Establishing your key points at the outset is an obvious start but the trick then is to make them stick in people’s minds. We have introduced the buzzword STICKIES in our workshops to, umm … well er .. make the idea stick.

So what are Stickies? Stickies are a device to make points more memorable. This could be a brilliant PowerPoint illustration or verbal imagery. And here we introduce Daisy

‘Daisy’ is one step on a conceptual ladder produced by Professor Hayakawa back in the 1960s called the ladder of abstraction. Starting at the bottom of this ladder, we have the simple idea of a black and white cow called ‘Daisy’. (Daisy is a typical name for an English cow – in France Marguerite seems the favoured one!).

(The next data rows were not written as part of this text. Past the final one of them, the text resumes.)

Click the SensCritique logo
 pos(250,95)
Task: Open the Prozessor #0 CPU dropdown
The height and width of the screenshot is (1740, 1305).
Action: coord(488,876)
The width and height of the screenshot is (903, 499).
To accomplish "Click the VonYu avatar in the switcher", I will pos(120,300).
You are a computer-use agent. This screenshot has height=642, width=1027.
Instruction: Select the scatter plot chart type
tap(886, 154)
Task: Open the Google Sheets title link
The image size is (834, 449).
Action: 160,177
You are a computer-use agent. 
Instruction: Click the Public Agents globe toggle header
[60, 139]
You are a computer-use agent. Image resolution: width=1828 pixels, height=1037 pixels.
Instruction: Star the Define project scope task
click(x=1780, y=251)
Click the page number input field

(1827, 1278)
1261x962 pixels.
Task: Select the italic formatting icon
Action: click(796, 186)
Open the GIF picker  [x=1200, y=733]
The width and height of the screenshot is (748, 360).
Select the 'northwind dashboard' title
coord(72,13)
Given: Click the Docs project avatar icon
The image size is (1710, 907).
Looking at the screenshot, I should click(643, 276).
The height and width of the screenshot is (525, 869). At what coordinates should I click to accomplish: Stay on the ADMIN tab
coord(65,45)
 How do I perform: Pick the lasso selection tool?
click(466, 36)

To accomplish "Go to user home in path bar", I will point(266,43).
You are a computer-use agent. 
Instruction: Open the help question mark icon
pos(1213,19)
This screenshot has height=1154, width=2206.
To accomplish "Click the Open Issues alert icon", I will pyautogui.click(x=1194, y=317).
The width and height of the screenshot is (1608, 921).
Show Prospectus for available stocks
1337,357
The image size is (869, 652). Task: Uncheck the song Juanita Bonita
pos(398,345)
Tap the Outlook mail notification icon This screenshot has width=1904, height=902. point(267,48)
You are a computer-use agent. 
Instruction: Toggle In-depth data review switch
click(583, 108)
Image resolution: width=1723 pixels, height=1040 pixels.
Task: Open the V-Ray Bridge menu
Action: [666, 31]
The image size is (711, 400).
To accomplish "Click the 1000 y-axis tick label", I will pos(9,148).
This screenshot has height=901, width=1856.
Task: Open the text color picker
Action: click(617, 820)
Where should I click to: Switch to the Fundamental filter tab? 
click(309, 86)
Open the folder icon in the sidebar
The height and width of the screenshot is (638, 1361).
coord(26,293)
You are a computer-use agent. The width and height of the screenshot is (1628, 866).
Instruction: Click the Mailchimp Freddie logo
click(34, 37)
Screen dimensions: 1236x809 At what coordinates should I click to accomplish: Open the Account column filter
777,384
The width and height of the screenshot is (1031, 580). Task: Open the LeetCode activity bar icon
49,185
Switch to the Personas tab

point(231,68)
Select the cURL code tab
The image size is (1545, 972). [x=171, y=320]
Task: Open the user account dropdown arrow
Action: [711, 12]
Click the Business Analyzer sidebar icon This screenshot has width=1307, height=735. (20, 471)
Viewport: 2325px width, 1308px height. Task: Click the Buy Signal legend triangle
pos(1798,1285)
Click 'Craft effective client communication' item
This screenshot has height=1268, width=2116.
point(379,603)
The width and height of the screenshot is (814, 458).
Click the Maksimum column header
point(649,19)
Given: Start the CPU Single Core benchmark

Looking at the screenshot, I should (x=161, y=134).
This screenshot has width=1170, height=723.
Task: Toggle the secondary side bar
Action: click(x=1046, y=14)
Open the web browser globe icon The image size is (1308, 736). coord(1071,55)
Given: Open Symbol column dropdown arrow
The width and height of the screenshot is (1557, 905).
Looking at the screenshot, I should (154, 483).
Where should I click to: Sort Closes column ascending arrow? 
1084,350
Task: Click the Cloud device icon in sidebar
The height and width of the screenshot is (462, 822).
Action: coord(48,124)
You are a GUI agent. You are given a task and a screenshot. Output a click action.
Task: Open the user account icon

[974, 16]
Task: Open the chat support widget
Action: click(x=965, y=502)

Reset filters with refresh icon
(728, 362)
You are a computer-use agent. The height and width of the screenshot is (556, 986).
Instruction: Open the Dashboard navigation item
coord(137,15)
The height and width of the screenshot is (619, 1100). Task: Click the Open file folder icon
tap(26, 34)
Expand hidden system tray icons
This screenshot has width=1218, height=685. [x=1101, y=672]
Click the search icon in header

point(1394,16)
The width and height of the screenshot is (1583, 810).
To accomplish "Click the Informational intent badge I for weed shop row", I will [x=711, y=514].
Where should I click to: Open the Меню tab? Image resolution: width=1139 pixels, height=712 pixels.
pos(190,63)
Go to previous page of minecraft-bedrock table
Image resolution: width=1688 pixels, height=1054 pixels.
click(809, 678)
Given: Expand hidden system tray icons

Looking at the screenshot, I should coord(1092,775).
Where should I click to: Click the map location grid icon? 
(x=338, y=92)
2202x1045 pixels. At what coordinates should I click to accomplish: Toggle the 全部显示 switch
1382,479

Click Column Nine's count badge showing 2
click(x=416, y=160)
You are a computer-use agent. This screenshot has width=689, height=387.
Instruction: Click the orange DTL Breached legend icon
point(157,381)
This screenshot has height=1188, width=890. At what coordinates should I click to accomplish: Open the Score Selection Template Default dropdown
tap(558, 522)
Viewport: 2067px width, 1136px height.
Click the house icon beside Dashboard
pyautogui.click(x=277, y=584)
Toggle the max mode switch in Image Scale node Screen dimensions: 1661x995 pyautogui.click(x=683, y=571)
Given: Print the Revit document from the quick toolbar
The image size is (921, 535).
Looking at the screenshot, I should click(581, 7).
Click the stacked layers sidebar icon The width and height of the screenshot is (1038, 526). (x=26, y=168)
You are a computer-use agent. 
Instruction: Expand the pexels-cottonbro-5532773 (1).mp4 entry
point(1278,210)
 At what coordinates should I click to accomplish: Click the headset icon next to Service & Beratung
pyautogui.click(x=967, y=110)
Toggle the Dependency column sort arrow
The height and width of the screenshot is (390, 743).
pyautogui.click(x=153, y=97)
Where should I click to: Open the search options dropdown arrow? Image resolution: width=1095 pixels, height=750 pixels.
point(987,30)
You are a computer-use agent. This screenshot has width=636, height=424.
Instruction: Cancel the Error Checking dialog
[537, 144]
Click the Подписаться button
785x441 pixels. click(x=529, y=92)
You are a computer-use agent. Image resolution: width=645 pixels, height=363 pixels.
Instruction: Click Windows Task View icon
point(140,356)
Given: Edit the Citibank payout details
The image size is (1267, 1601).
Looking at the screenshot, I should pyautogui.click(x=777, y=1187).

No doubt you have an image of her in your mind already. Now if you add more Daisies, we have to use a more abstract term – ‘Cows’ but again the picture in our minds is quite clear. Moving one step higher, we add other types of animals to the group and again have to redefine our term as ‘Livestock’. It is at this stage that the images in people’s minds begin to differ.

Now, if we add plant, silos and buildings to this picture, we have to become more abstract again and talk about Farm Assets. Moving up to the final level and completing this picture, the easiest way to describe everything within it is to become extremely abstract and call it a “Wealth Creation Unit”. By this stage, everyone’s image is different and quite a lot of people lost it completely!

This last expression ‘Wealth Creation Unit’ is much like the messages we typically hear such as: “We must be more flexible and proactive” or, “We will empower our team” or, “Our plan will enhance synergy and motivate our group to be more focused on the bottom line” or, “We will produce a standard of customer service better than our customer expects”

Of course you have to use the abstract words and phrases that pervade your area. You may know them well but you cannot be sure that your audience is able to visualise them as well as you do. So the abstract idea must be reinforced, then and there, with a sticky example. Even if they are well used to the in-house jargon, stickles still help them to remember with greater clarity the point that you are making.

Wealth Creation Unit (WCU)
Farm assets

Alastair’s “Ladder of Abstraction”

So the trick is to produce a ‘Daisy’ that the listener can visualise in their minds.

For example, some of you will know my story of the Coke can. It starts like this:

This is not really how you want your aircraft skin to look..

This is not really how you want your aircraft skin to look..

“Imagine a Coke can in your hand. It is not very strong – you can flex the sides of the can – what you may not know is that the skin of our aircraft is only 4 times the thickness of this Coke can?”

The story continues from there. You may need to follow this with: “Now what this means to you is ….” or preceded by “Let me paint this picture . . .”

Verbal imagery is powerful but PowerPoint, if skilfully used, can be just as effective. A slide showing a graph of the rise in sales of aircraft over 30 years may be easier to remember than a verbal equivalent.

A simple application is make ideas more sticky by mentioning names and places. A large company makes radar spare parts for an airport would be much more sticky if it was changed to ‘Raytheon, based outside Edinburgh, is making radar spare parts for Heathrow Airport’
Once that has happened, the message will sink home and you have achieved one of your main goals – sticky messages that will be remembered.